(Quoted text)

....

NEWS | Nov. 23, 2008

World War II ‘Fly Girls’ Inducted, make historical landing in Women’s Memorial

By Airman Katie Justen Capital Flyer editor

The ivory-white walls bearing the newest exhibit in Washington D.C. wound around the halls of a memorial in a wave of nostalgia for landmark women in aviation history. Pictures, quotes, and graphics adorned the display to honor the first, and some of the bravest females who flew for their country in World War II. 

The Fly Girls of WWII kicked off its traveling exhibit at the Women in Military Service for America Memorial Nov. 14. 

The exhibit is dedicated to the achievements of the Women Air Force Service Pilots who flew non-combat missions during the war. Many of these missions included ferrying planes between bases and from factories, testing reconstructed or new planes for safe flight, and even training male pilots in the methods of combat gunnery. 

Of the original 1,074 WASPs who flew for America between 1942 and 1944, 27 were in attendance at the opening of the exhibit -- in their service uniforms -- for this historic event. 

"I enjoyed seeing all of the pictures of us again; together in this wonderful exhibit," said Scotty Gough, WASP test pilot from now closed Williams Air Force Base, Ariz., after reaching up to touch pictures of friends on the wall. 

The exhibit displayed numerous pictures of the women and some in larger than life fashion; as if in testament to the monumental achievements they have made. They were also represented with uniformed mannequins, a timeline, memorabilia, and with an imitation filmstrip poster that served as a border for the exhibit and presented their young faces during their time of duty.

....

(Work instructions)
a - Decide whether each statement agrees with the article about the Fly Girls exhibit, answering yes or no and quoting the deciding words of the article: (i) The exhibit opened at the Women in Military Service for America Memorial on Nov. 14. (ii) The Women Air Force Service Pilots flew combat missions during the war. (iii) Thirty of the original WASPs attended the opening.
b - Write the next few sentences of the article about the Fly Girls exhibit, picking up after its final sentence.

Rows from a dataset
....

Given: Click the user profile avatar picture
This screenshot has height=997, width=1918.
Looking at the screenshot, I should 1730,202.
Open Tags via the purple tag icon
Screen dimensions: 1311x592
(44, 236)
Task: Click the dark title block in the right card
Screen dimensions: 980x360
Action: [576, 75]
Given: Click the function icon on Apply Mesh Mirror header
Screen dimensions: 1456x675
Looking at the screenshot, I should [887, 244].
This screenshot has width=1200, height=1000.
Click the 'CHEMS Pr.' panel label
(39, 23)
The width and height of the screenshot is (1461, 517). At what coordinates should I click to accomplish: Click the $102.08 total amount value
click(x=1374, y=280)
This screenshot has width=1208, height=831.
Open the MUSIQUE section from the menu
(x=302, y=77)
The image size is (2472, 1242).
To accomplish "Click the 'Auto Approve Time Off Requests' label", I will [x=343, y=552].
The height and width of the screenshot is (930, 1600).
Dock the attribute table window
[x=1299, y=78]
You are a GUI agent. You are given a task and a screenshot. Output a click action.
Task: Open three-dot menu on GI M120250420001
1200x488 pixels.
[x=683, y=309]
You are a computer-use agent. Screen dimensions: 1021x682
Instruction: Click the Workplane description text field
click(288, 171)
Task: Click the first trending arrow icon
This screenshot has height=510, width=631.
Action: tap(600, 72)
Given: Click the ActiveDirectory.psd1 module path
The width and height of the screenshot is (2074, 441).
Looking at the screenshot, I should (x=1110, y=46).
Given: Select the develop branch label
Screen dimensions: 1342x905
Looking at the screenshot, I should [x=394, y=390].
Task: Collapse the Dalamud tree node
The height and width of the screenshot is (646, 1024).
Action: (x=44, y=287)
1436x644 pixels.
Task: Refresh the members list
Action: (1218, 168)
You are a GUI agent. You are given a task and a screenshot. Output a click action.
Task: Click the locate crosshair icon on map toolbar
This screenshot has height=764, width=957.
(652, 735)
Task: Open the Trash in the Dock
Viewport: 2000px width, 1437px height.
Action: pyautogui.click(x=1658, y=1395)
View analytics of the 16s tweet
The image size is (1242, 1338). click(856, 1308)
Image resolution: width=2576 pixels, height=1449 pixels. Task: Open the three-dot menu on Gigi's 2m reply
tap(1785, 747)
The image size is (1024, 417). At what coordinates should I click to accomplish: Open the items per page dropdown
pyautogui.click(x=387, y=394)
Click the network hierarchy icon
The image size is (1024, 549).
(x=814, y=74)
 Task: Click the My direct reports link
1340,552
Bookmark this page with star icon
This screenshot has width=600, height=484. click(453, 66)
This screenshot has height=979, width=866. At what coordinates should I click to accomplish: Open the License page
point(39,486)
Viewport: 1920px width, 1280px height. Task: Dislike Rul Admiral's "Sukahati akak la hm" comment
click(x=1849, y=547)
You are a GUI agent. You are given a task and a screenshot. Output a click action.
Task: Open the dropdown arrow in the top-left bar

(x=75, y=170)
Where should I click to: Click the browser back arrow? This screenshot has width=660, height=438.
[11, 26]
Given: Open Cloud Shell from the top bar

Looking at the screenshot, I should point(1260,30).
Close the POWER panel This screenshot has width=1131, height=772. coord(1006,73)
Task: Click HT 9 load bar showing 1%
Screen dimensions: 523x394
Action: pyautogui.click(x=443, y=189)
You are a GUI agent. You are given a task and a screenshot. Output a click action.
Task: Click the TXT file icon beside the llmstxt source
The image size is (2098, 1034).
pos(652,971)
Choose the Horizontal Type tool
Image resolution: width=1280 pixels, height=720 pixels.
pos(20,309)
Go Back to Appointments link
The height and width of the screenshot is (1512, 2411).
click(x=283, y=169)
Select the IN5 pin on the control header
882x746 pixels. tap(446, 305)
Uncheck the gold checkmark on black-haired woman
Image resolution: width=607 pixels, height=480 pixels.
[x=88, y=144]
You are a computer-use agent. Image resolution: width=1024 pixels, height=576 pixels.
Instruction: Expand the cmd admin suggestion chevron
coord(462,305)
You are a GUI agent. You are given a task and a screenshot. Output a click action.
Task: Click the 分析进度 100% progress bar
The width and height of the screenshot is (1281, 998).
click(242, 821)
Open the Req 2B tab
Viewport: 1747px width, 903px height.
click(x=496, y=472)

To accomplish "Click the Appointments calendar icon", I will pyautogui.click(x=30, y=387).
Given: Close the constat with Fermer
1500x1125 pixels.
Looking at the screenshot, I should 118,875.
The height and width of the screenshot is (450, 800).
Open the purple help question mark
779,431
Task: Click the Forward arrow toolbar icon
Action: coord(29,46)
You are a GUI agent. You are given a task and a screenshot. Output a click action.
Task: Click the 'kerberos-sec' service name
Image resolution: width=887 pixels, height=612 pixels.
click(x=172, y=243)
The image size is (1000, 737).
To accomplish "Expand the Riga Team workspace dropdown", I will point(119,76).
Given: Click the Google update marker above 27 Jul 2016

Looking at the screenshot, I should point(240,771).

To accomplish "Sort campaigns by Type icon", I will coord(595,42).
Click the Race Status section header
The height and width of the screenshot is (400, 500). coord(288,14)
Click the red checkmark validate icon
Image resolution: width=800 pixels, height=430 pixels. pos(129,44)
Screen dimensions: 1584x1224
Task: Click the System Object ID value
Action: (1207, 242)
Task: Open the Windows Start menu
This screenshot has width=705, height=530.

....

(Solved tasks)
a -
(i) Yes: "The Fly Girls of WWII kicked off its traveling exhibit at the Women in Military Service for America Memorial Nov. 14."
(ii) No: "who flew non-combat missions during the war"
(iii) No: "27 were in attendance at the opening of the exhibit"

b -
Many of the WASP's family members and friends were in attendance at the event, as well as two famous key note speakers: Emmy-award-winning journalist and bestselling author Cokie Roberts, and Air Force Maj. Nicole Malachowski, the first woman pilot to fly for the Air Force Thunderbirds. 

After recounting a childhood memory of seeing a representation of the WASPs for the first time at the Air and Space Museum in D.C., Major Malachowski said, "With this exhibit here on hallowed ground, visited by millions of people every year, we are finally telling your story. Your service to our nation during a time of war is the stuff that legends are made of, and I think that the legacy you leave me with is that, when you have dedication, commitment and a desire to serve, you can overcome tremendous obstacles." 

The major continued, "Your service to our nation in a critical time of history, actually to the entire free world -- is remarkable not because you are women, but remarkable in its very own right." 

The WASP's exhibit at the WMSAM is slated to stay on display until November 2009.